You should have no reason to buy a DIY cube. I normally use a GuHong and average about 17, but I can still manage to average 18 with a Rubik's brand (that has been lubed). Cubes don't make too much of a difference to your times, especially at your level.


----------



## nat4sail (Mar 13, 2011)

DeathCuberK said:


> You should have no reason to buy a DIY cube. I normally use a GuHong and average about 17, but I can still manage to average 18 with a Rubik's brand (that has been lubed). Cubes don't make too much of a difference to your times, especially at your level.


 
diy cubes do make a huge difference in 2x2, 4x4, and 5x5 cubes if you a switching from a rubiks brand


----------



## Godmil (Mar 13, 2011)

Nicer to turn, so more enjoyable to solve.
Less lock ups, so less frustrating.
Accommodates finger tricks so you are less likely to be learning bad habits.
It's fun getting new cubes and seeing how they feel and compare to others.
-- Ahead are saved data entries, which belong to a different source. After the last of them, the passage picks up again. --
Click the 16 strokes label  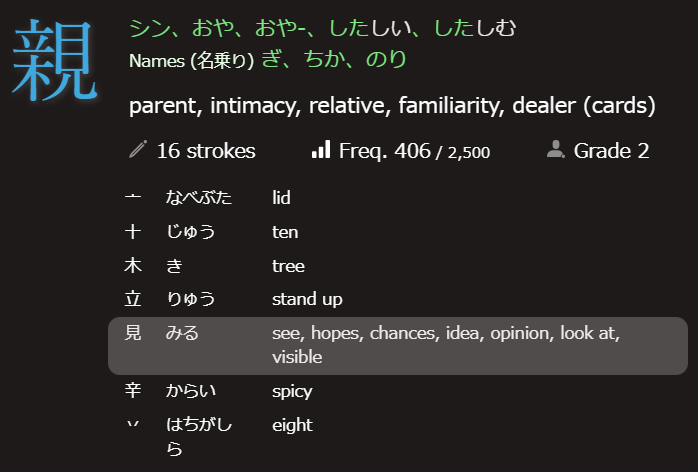(x=206, y=151)
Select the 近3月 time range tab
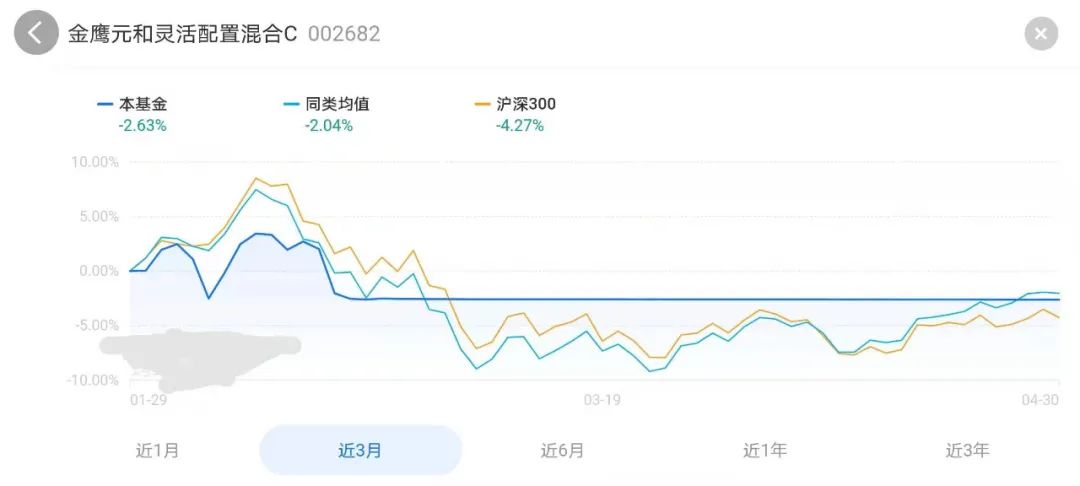 coord(360,451)
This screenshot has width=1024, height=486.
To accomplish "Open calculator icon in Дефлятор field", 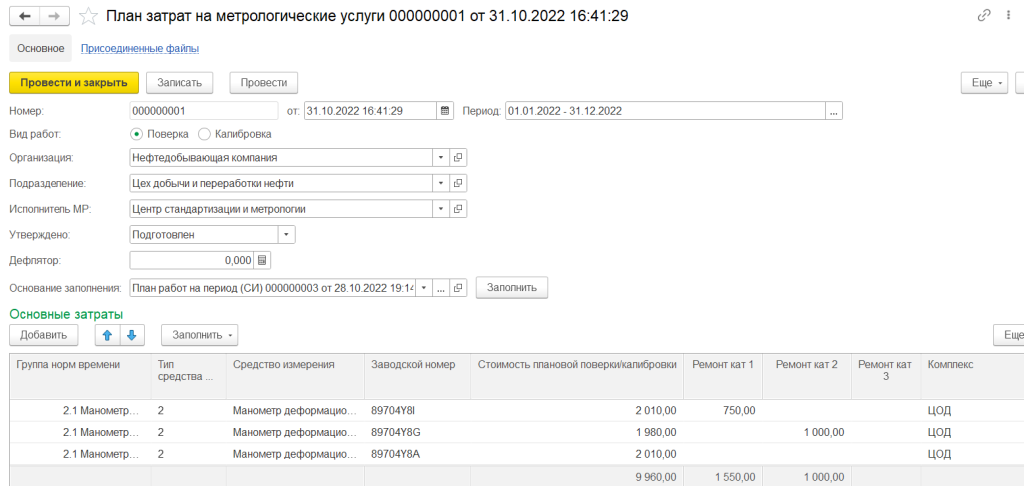I will 263,260.
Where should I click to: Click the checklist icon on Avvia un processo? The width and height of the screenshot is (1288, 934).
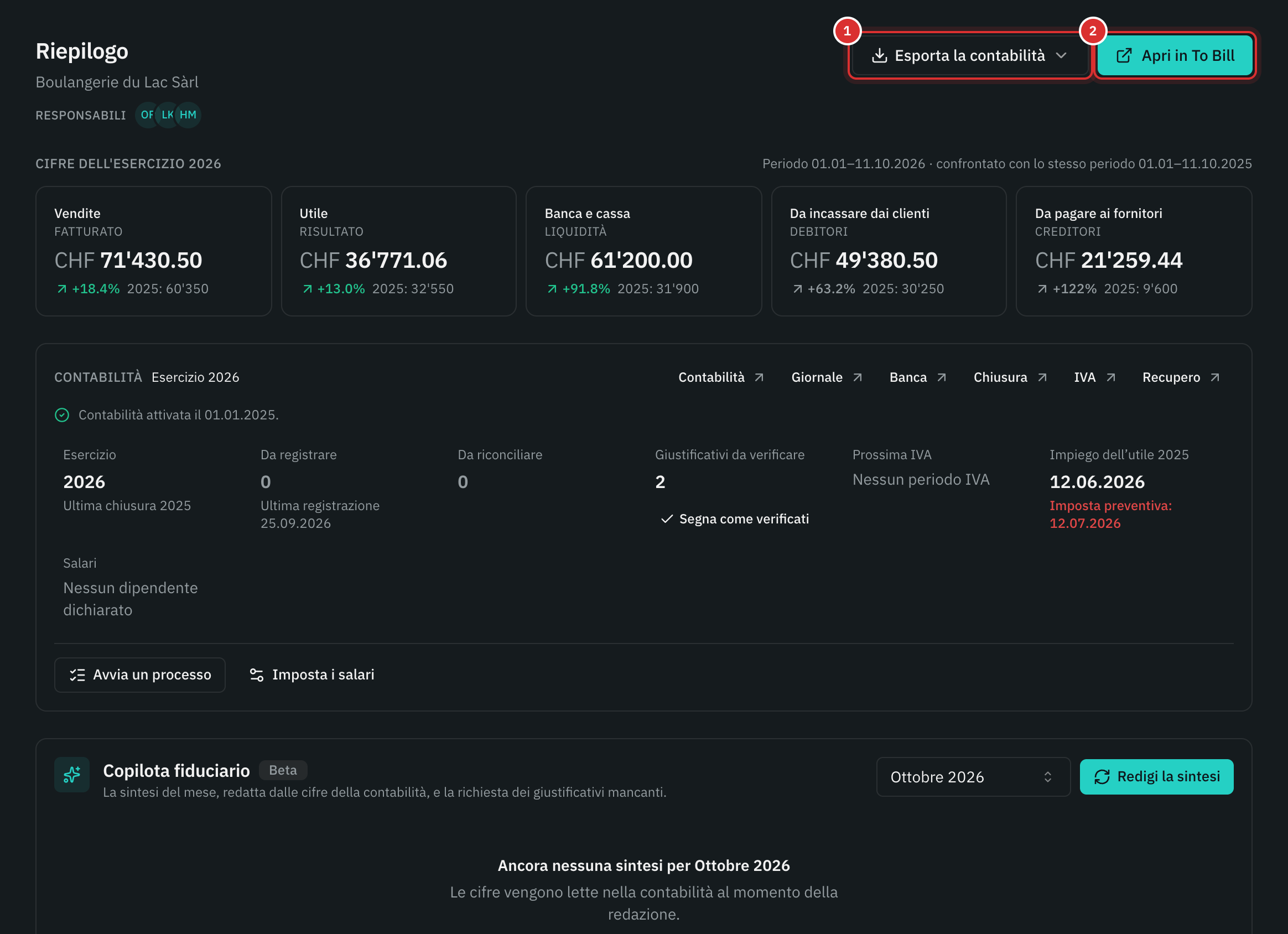[77, 675]
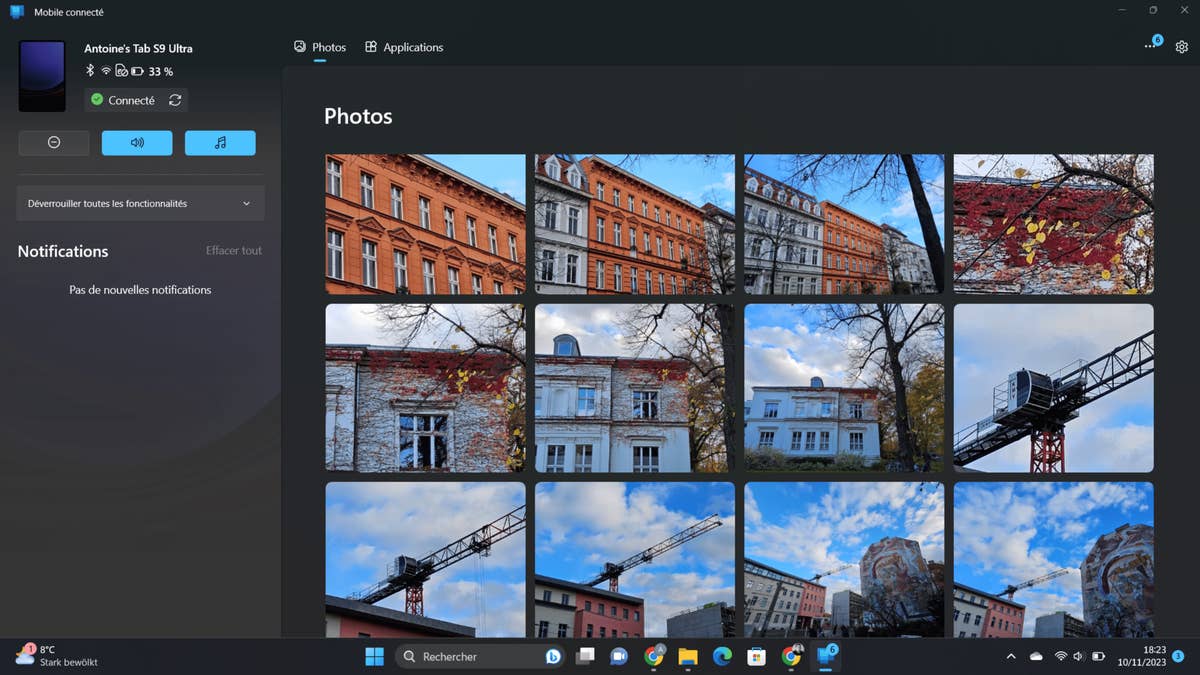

There are just 4 reasons to get a new cube. So please, none of this 'no reason' rubbish.


----------



## musicninja17 (Mar 13, 2011)

Seconded. I would NEVER reccomend a rubik's 4x4 (and ESPECIALLY a 5x5) to people, simply because it's not good for your hands. You shouldn't have to strain to turn pieces...this is bad./
Yes, there is a reason to be getting a DIY that you can grow with.


----------